## Material supplied
━━━━━━
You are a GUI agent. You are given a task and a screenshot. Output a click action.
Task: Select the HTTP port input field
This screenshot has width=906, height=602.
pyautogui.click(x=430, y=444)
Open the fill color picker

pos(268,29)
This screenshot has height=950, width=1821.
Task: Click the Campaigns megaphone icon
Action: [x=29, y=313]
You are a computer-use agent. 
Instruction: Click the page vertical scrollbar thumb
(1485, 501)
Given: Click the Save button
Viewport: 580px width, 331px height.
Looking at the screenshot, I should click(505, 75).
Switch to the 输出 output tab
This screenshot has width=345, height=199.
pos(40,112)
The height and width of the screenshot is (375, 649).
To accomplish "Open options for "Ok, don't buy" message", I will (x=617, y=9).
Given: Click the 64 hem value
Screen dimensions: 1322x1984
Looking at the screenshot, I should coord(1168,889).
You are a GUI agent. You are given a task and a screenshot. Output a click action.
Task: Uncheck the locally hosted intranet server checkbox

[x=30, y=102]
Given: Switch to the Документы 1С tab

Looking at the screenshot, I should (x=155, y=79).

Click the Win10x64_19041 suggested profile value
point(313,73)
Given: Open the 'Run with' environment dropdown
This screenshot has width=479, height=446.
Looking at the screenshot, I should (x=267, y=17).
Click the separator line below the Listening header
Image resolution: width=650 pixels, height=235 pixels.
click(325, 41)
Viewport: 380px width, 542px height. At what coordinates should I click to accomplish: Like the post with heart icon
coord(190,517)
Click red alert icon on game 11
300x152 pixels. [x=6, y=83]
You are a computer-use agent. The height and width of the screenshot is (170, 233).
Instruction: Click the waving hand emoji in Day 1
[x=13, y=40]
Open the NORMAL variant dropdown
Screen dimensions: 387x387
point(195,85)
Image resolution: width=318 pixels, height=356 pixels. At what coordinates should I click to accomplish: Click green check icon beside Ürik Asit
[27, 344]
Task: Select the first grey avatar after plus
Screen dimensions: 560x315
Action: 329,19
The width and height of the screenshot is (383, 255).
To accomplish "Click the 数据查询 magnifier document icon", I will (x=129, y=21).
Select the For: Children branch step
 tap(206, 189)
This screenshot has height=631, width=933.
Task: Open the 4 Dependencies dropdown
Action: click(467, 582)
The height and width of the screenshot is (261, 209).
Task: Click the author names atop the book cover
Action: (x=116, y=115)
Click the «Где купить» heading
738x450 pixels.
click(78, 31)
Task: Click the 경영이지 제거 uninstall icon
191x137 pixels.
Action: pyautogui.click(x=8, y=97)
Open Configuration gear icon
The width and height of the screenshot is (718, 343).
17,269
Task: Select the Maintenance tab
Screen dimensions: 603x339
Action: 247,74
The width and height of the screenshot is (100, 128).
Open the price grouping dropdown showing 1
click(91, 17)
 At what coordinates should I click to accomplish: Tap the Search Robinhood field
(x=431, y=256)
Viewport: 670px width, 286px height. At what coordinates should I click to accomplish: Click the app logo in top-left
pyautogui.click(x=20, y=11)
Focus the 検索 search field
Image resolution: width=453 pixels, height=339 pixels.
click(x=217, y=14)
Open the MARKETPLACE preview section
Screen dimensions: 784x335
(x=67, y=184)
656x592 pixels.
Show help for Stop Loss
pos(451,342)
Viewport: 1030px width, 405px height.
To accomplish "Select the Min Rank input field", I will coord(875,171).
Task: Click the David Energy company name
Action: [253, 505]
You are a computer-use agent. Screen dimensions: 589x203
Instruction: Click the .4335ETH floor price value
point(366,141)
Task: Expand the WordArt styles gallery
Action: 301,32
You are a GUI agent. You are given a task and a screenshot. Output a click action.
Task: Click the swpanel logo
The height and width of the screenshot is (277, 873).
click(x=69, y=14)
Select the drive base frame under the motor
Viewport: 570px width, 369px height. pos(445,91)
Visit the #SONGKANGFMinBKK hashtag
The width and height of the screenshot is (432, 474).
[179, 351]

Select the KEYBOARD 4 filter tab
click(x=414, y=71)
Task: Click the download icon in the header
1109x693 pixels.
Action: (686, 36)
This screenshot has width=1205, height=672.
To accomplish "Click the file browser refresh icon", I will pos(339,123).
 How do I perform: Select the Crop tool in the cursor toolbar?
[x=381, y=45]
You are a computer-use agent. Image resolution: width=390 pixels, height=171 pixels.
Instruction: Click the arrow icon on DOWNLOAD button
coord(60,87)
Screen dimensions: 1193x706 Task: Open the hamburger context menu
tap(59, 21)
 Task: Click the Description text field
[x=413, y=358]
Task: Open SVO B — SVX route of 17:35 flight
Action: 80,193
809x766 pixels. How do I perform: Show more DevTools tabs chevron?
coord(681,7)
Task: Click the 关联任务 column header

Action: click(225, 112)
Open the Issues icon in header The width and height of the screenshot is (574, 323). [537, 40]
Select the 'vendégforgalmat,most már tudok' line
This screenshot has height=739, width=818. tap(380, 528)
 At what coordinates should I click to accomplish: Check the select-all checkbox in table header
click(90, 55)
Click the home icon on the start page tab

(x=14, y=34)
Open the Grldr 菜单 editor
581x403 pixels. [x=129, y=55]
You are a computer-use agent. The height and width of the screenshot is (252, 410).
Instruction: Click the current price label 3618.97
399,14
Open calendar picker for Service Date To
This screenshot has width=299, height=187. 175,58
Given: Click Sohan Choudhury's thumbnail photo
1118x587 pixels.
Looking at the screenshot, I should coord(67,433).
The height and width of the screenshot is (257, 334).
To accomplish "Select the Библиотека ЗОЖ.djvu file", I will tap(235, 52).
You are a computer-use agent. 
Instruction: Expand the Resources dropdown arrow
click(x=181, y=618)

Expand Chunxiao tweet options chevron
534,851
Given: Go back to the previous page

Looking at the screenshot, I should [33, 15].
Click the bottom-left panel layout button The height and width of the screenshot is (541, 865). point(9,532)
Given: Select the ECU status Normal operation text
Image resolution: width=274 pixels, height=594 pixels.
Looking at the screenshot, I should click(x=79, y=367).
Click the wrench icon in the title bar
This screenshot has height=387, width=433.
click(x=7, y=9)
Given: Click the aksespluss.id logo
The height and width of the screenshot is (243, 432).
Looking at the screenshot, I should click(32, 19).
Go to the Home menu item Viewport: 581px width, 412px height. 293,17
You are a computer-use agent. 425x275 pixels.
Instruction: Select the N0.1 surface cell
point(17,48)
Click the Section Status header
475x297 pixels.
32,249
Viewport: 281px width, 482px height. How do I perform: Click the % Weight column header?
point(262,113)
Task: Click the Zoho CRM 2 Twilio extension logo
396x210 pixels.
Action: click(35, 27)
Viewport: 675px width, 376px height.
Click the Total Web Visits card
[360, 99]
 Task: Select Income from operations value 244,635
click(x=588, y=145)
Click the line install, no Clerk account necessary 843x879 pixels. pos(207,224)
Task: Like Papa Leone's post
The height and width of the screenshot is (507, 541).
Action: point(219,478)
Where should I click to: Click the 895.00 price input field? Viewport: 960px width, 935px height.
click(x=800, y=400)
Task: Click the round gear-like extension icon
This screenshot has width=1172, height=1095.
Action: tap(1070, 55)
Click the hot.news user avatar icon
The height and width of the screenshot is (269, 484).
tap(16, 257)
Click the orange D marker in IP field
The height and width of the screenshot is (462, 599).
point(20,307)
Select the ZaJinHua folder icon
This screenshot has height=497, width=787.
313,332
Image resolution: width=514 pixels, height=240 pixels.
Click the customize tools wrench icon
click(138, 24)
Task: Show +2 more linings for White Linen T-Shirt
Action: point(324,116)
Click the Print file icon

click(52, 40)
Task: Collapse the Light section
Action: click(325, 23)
━━━━━━
## What to produce
For each record above, give it again without a single change.

## Answer
You are a GUI agent. You are given a task and a screenshot. Output a click action.
Task: Select the HTTP port input field
This screenshot has width=906, height=602.
pyautogui.click(x=430, y=444)
Open the fill color picker

pos(268,29)
This screenshot has height=950, width=1821.
Task: Click the Campaigns megaphone icon
Action: [x=29, y=313]
You are a computer-use agent. 
Instruction: Click the page vertical scrollbar thumb
(1485, 501)
Given: Click the Save button
Viewport: 580px width, 331px height.
Looking at the screenshot, I should click(505, 75).
Switch to the 输出 output tab
This screenshot has width=345, height=199.
pos(40,112)
The height and width of the screenshot is (375, 649).
To accomplish "Open options for "Ok, don't buy" message", I will (x=617, y=9).
Given: Click the 64 hem value
Screen dimensions: 1322x1984
Looking at the screenshot, I should coord(1168,889).
You are a GUI agent. You are given a task and a screenshot. Output a click action.
Task: Uncheck the locally hosted intranet server checkbox

[x=30, y=102]
Given: Switch to the Документы 1С tab

Looking at the screenshot, I should (x=155, y=79).

Click the Win10x64_19041 suggested profile value
point(313,73)
Given: Open the 'Run with' environment dropdown
This screenshot has width=479, height=446.
Looking at the screenshot, I should (x=267, y=17).
Click the separator line below the Listening header
Image resolution: width=650 pixels, height=235 pixels.
click(325, 41)
Viewport: 380px width, 542px height. At what coordinates should I click to accomplish: Like the post with heart icon
coord(190,517)
Click red alert icon on game 11
300x152 pixels. [x=6, y=83]
You are a computer-use agent. The height and width of the screenshot is (170, 233).
Instruction: Click the waving hand emoji in Day 1
[x=13, y=40]
Open the NORMAL variant dropdown
Screen dimensions: 387x387
point(195,85)
Image resolution: width=318 pixels, height=356 pixels. At what coordinates should I click to accomplish: Click green check icon beside Ürik Asit
[27, 344]
Task: Select the first grey avatar after plus
Screen dimensions: 560x315
Action: 329,19
The width and height of the screenshot is (383, 255).
To accomplish "Click the 数据查询 magnifier document icon", I will (x=129, y=21).
Select the For: Children branch step
 tap(206, 189)
This screenshot has height=631, width=933.
Task: Open the 4 Dependencies dropdown
Action: click(467, 582)
The height and width of the screenshot is (261, 209).
Task: Click the author names atop the book cover
Action: (x=116, y=115)
Click the «Где купить» heading
738x450 pixels.
click(78, 31)
Task: Click the 경영이지 제거 uninstall icon
191x137 pixels.
Action: pyautogui.click(x=8, y=97)
Open Configuration gear icon
The width and height of the screenshot is (718, 343).
17,269
Task: Select the Maintenance tab
Screen dimensions: 603x339
Action: 247,74
The width and height of the screenshot is (100, 128).
Open the price grouping dropdown showing 1
click(91, 17)
 At what coordinates should I click to accomplish: Tap the Search Robinhood field
(x=431, y=256)
Viewport: 670px width, 286px height. At what coordinates should I click to accomplish: Click the app logo in top-left
pyautogui.click(x=20, y=11)
Focus the 検索 search field
Image resolution: width=453 pixels, height=339 pixels.
click(x=217, y=14)
Open the MARKETPLACE preview section
Screen dimensions: 784x335
(x=67, y=184)
656x592 pixels.
Show help for Stop Loss
pos(451,342)
Viewport: 1030px width, 405px height.
To accomplish "Select the Min Rank input field", I will coord(875,171).
Task: Click the David Energy company name
Action: [253, 505]
You are a computer-use agent. Screen dimensions: 589x203
Instruction: Click the .4335ETH floor price value
point(366,141)
Task: Expand the WordArt styles gallery
Action: 301,32
You are a GUI agent. You are given a task and a screenshot. Output a click action.
Task: Click the swpanel logo
The height and width of the screenshot is (277, 873).
click(x=69, y=14)
Select the drive base frame under the motor
Viewport: 570px width, 369px height. pos(445,91)
Visit the #SONGKANGFMinBKK hashtag
The width and height of the screenshot is (432, 474).
[179, 351]

Select the KEYBOARD 4 filter tab
click(x=414, y=71)
Task: Click the download icon in the header
1109x693 pixels.
Action: (686, 36)
This screenshot has width=1205, height=672.
To accomplish "Click the file browser refresh icon", I will pos(339,123).
 How do I perform: Select the Crop tool in the cursor toolbar?
[x=381, y=45]
You are a computer-use agent. Image resolution: width=390 pixels, height=171 pixels.
Instruction: Click the arrow icon on DOWNLOAD button
coord(60,87)
Screen dimensions: 1193x706 Task: Open the hamburger context menu
tap(59, 21)
 Task: Click the Description text field
[x=413, y=358]
Task: Open SVO B — SVX route of 17:35 flight
Action: 80,193
809x766 pixels. How do I perform: Show more DevTools tabs chevron?
coord(681,7)
Task: Click the 关联任务 column header

Action: click(225, 112)
Open the Issues icon in header The width and height of the screenshot is (574, 323). [537, 40]
Select the 'vendégforgalmat,most már tudok' line
This screenshot has height=739, width=818. tap(380, 528)
 At what coordinates should I click to accomplish: Check the select-all checkbox in table header
click(90, 55)
Click the home icon on the start page tab

(x=14, y=34)
Open the Grldr 菜单 editor
581x403 pixels. [x=129, y=55]
You are a computer-use agent. The height and width of the screenshot is (252, 410).
Instruction: Click the current price label 3618.97
399,14
Open calendar picker for Service Date To
This screenshot has width=299, height=187. 175,58
Given: Click Sohan Choudhury's thumbnail photo
1118x587 pixels.
Looking at the screenshot, I should coord(67,433).
The height and width of the screenshot is (257, 334).
To accomplish "Select the Библиотека ЗОЖ.djvu file", I will tap(235, 52).
You are a computer-use agent. 
Instruction: Expand the Resources dropdown arrow
click(x=181, y=618)

Expand Chunxiao tweet options chevron
534,851
Given: Go back to the previous page

Looking at the screenshot, I should [33, 15].
Click the bottom-left panel layout button The height and width of the screenshot is (541, 865). point(9,532)
Given: Select the ECU status Normal operation text
Image resolution: width=274 pixels, height=594 pixels.
Looking at the screenshot, I should click(x=79, y=367).
Click the wrench icon in the title bar
This screenshot has height=387, width=433.
click(x=7, y=9)
Given: Click the aksespluss.id logo
The height and width of the screenshot is (243, 432).
Looking at the screenshot, I should click(32, 19).
Go to the Home menu item Viewport: 581px width, 412px height. 293,17
You are a computer-use agent. 425x275 pixels.
Instruction: Select the N0.1 surface cell
point(17,48)
Click the Section Status header
475x297 pixels.
32,249
Viewport: 281px width, 482px height. How do I perform: Click the % Weight column header?
point(262,113)
Task: Click the Zoho CRM 2 Twilio extension logo
396x210 pixels.
Action: click(35, 27)
Viewport: 675px width, 376px height.
Click the Total Web Visits card
[360, 99]
 Task: Select Income from operations value 244,635
click(x=588, y=145)
Click the line install, no Clerk account necessary 843x879 pixels. pos(207,224)
Task: Like Papa Leone's post
The height and width of the screenshot is (507, 541).
Action: point(219,478)
Where should I click to: Click the 895.00 price input field? Viewport: 960px width, 935px height.
click(x=800, y=400)
Task: Click the round gear-like extension icon
This screenshot has width=1172, height=1095.
Action: tap(1070, 55)
Click the hot.news user avatar icon
The height and width of the screenshot is (269, 484).
tap(16, 257)
Click the orange D marker in IP field
The height and width of the screenshot is (462, 599).
point(20,307)
Select the ZaJinHua folder icon
This screenshot has height=497, width=787.
313,332
Image resolution: width=514 pixels, height=240 pixels.
Click the customize tools wrench icon
click(138, 24)
Task: Show +2 more linings for White Linen T-Shirt
Action: point(324,116)
Click the Print file icon

click(52, 40)
Task: Collapse the Light section
Action: click(325, 23)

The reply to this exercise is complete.